• **Text provided**
====

A proposed gas pipeline in B.C. would run through the Skeena watershed. Photo by Brian Huntington / Skeena Watershed Conservation Coalition

B.C. Environment Minister George Heyman will soon decide the fate of Enbridge’s Westcoast Connector Gas Transmission Project — and possibly his government. First approved in 2014, the 48-inch pipeline would carry fracked gas across a complex patchwork of sovereign territories to a new LNG terminal on the coast.

Last week, Heyman’s ministry closed consultation with First Nations, giving some Indigenous groups just days to comment on Enbridge’s 98-page application. The company is seeking an emergency override of provincial law to prevent expiry of its project certificate.

At the same time, TC Energy’s Coastal GasLink pipeline is becoming a costly boondoggle (more on that below). Polls show public opinion turning against oil and gas expansion. Voters are tired of companies like Enbridge making record profits — then demanding subsidies and special treatment from government.

B.C.’s NDP government is already struggling to reduce greenhouse gas emissions amid a flurry of new fossil fuel projects. Approving another mega pipeline would only deepen that contradiction, with an election coming next year.

Instead, the smart move is to divert support for oil and gas to renewable energy, housing and climate-proof infrastructure.

Enbridge’s Westcoast Connector Gas Transmission Project could become the subject of another heated debate about pipelines, writes Kai Nagata. #BC #LNG #SkeenaWatershed

Enbridge tries to rewind the clock

The Westcoast Connector pipeline was first proposed by Spectra Energy back in 2012. It was rubber-stamped under B.C. premier Christy Clark, an enthusiastic booster of LNG.

====

• **Entries**

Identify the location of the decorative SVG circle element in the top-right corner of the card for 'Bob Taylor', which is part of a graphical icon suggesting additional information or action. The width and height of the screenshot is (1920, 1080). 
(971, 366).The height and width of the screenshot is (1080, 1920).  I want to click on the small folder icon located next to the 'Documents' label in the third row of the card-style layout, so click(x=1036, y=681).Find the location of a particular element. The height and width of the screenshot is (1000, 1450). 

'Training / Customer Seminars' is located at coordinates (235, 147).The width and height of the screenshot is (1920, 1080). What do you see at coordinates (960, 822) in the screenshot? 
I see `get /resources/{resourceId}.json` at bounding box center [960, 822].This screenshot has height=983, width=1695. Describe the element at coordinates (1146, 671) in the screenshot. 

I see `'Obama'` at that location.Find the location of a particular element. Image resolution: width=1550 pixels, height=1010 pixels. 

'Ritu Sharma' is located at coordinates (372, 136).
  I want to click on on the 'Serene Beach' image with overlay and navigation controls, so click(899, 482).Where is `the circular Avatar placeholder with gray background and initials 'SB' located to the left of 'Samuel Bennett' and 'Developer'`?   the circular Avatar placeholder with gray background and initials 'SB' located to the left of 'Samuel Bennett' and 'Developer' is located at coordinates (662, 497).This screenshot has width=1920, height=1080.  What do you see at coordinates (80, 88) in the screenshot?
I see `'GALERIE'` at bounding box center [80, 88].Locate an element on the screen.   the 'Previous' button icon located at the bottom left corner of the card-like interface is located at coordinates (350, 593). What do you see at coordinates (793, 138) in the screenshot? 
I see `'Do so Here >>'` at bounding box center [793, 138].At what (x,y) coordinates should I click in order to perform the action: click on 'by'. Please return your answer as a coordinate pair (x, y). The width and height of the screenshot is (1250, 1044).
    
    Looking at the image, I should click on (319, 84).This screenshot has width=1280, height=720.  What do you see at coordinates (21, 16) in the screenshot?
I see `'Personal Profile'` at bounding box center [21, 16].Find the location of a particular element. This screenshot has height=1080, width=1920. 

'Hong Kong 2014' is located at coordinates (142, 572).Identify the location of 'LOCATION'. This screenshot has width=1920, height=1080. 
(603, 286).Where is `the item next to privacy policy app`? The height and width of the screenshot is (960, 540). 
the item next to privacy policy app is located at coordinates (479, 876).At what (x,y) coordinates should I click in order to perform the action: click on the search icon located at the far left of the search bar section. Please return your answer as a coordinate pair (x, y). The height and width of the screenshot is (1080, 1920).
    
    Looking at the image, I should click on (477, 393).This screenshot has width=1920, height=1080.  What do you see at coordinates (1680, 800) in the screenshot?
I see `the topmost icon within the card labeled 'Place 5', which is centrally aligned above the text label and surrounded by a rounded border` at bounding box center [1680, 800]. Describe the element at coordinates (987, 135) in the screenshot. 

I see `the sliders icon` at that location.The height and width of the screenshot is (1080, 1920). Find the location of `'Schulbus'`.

====

• **Set of tasks**
1. Reproduce the passage of the pipeline article that opens with the words containing "Last week, Heyman’s" and closes with "its project certificate.".
2. Write what comes next in the article on the Westcoast Connector pipeline, picking up after its final sentence.

• **Expected answers**
1.
Last week, Heyman’s ministry closed consultation with First Nations, giving some Indigenous groups just days to comment on Enbridge’s 98-page application. The company is seeking an emergency override of provincial law to prevent expiry of its project certificate.

2.
Enbridge bought Spectra in 2017, becoming the largest pipeline company on the continent. The certificate for the Westcoast Connector came with the deal. But Enbridge had other priorities — and the company had just been stung by the failure of its Northern Gateway pipeline and oil tanker project in the same part of the world. So the Westcoast Connector pipeline sat on the shelf.

Under B.C.’s environmental assessment law, project certificates are valid for five years. If a company fails to start construction, it can apply for one, five-year extension — then the certificate expires. If that happened, Enbridge would have to start over with a new project review. That’s what the company is now trying to avoid.

B.C. has new climate targets and legislation on Indigenous rights. Ecosystems have changed, leaving 2012 data out of date. If Enbridge applied today to build the biggest pipeline ever proposed in B.C. — after all the painful controversy over Coastal GasLink — it’s not clear the project would be approved.

The ‘emergency’ of Indigenous rights

Instead, Enbridge wants its old certificate extended to 2029. Under the law, the only way the environment minister can do this is in the case of “an emergency or other comparable circumstance.” Enbridge lobbyists say two emergencies derailed the project so badly, they need five extra years.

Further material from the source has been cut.